Theater-Requiem  (Heinz Kersten)

»Theater ist feige geworden ... Heute habe ich das Gefühl, dass Theater nur noch ein Betrieb ist, eine Anstalt, in der fast überall belanglose und dilettantische Stücke gespielt werden.« Ein Castorf-Zitat. Auch ein Urteil über das Theatertreffen? Aber das hatte, als der Noch-Volksbühnen-Intendant sein harsches Verdikt fällte, noch gar nicht begonnen. Im Vorjahr war Castorf, der 2017 ausgerechnet von einem Museumskurator abgelöst werden soll, selbst noch mit seinem skandalisierten »Baal« dabei. Nach 53 Jahren seiner Existenz hat das Theatertreffen in Berlin fast auch etwas Museales. Jedenfalls denke ich manchmal etwas nostalgisch an alte Zeiten. Diesmal wählte die siebenköpfige Kritikerjury unter den laut Reglement zehn »bemerkenswerten Inszenierungen« – ein dehnbarer Begriff – sechs Debuts und fünf Arbeiten von Regisseurinnen. Das war noch nie da, garantierte aber allein keine Qualität, und die musste man doch öfter infrage stellen.

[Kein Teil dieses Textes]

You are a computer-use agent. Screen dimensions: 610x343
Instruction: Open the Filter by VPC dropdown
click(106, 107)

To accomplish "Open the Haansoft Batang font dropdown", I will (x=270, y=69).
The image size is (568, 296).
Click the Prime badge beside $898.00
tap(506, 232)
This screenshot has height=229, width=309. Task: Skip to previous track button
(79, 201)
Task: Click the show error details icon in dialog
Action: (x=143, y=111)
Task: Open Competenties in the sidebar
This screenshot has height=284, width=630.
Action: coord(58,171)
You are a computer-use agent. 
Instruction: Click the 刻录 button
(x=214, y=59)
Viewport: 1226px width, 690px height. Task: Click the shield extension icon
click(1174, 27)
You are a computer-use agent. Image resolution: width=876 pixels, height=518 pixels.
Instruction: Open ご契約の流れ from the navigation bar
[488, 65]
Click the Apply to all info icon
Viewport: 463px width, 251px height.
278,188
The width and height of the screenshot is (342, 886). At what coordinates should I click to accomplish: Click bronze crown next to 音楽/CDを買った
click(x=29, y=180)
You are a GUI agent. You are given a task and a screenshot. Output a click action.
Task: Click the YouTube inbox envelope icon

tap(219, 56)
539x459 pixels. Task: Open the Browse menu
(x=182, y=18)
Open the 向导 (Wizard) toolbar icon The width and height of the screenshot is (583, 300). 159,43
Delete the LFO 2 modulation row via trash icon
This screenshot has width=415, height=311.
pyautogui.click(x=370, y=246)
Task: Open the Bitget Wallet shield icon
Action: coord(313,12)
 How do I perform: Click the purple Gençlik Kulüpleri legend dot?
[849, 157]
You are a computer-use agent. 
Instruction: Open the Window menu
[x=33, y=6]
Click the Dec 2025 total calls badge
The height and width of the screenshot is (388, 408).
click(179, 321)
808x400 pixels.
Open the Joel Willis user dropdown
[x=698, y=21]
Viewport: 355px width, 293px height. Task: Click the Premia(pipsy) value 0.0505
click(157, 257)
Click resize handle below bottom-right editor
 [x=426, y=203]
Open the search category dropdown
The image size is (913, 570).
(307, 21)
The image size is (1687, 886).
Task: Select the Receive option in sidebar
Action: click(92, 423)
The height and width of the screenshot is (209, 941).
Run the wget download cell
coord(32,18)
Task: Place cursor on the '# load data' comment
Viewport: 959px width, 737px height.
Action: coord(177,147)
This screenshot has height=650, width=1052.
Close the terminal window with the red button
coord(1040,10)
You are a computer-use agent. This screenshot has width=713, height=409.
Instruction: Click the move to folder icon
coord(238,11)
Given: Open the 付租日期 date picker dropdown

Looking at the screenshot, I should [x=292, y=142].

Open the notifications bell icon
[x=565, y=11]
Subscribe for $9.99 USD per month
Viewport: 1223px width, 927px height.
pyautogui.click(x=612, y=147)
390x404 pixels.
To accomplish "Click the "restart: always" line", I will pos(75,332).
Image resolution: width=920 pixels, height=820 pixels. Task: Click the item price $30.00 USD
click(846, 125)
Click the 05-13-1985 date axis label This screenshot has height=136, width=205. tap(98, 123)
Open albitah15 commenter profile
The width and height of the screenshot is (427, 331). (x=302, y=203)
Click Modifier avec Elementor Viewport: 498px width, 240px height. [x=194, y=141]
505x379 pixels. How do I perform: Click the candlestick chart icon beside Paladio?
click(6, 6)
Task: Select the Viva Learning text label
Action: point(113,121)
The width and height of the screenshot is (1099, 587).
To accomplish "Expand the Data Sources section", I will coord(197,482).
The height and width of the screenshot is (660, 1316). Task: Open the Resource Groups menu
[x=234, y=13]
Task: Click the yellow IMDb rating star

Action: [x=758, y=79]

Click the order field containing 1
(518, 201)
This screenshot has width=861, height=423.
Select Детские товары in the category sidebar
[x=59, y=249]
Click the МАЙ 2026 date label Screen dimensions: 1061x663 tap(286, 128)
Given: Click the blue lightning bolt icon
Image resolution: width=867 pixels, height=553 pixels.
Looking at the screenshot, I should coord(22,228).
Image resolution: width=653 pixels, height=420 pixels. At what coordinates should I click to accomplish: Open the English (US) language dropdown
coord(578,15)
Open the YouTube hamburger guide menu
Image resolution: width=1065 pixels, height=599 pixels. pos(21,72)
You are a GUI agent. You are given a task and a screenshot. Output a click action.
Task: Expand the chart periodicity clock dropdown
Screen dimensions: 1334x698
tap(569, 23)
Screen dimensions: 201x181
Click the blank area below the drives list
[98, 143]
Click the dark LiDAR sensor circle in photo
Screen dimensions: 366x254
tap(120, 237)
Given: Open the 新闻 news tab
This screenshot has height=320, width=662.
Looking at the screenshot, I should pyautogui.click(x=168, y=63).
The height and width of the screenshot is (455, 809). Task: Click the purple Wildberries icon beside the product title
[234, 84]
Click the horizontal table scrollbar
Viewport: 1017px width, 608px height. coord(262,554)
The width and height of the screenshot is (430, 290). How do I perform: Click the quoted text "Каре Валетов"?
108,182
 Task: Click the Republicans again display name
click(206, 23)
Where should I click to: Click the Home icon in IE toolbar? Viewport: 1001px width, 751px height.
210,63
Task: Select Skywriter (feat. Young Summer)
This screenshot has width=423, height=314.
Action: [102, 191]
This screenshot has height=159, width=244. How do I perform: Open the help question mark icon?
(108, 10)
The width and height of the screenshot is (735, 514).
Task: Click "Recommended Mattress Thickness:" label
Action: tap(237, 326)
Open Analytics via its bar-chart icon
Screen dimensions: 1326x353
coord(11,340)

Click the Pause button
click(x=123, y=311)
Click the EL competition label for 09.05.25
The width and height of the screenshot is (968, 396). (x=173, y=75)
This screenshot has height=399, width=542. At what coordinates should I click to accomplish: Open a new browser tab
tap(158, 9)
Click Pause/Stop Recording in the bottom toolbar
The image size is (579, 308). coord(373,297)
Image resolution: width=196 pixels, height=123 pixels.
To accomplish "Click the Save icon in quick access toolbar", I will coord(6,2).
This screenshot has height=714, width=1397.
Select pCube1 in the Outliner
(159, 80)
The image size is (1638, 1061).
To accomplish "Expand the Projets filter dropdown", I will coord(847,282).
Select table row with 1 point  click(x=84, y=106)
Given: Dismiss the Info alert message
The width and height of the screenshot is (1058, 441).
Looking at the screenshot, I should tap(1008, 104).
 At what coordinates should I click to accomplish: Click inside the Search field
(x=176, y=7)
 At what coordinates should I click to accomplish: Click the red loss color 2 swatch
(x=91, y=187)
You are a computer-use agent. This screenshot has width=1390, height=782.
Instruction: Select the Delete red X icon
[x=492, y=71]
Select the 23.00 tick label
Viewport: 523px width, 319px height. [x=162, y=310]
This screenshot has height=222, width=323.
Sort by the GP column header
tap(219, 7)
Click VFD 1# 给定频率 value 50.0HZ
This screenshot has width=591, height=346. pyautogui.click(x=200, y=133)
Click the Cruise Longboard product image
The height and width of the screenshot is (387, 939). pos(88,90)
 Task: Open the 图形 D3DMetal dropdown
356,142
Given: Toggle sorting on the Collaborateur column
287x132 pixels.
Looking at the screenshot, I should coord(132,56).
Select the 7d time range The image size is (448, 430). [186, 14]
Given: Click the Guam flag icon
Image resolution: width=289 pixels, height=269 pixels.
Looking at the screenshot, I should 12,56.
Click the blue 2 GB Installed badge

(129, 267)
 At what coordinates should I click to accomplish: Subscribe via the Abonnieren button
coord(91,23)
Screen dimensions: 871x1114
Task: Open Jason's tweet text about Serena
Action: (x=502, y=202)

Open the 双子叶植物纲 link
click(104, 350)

Immerhin vermittelte das Theatertreffen wieder einen Querschnitt durch gerade gängige Trends. Dazu gehörten auch Modernisierungen und der Rückgriff auf andere Genres wie Romane oder Filme. Hierfür lieferte schon die Eröffnung ein Beispiel. Karin Beier, Intendantin des Schauspielhauses Hamburg und zu Recht renommierte Regisseurin mit bereits fünf Theatertreffen-Einladungen, bediente sich eines Films von Federico Fellini aus dem Jahr 1983 »E la nave va«, um mit dessen Übersetzung als »Schiff der Träume« (ein kitschiger und fernsehtauglicher Titel) gerade modischer Aktualität Tribut zu zollen. Das heißt, es mussten vermeintliche Bootsflüchtlinge auf die Bühne, wie sie original auch sonst gern als lebende Theaterrequisiten genutzt werden. Bevor fünf allerdings aus der freien Szene gecastete Afrikaner nach der Pause auftauchen, einer mit dem Publikum Kontakt aufzunehmen versucht und alle als wilde sexy Tänzer sämtliche Klischees bedienen, sollten die Erste-Klasse-Kreuzfahrt-Passagiere dem wohl europäische Dekadenz kontrastieren: Mitglieder eines Orchesters mit einer Urne, aus der die Asche ihres verstorbenen Dirigenten auf dessen Wunsch in die Ägäis verstreut werden soll (s. auch »Bestattungstrip übers Mittelmeer«, Ossietzky 25/2015).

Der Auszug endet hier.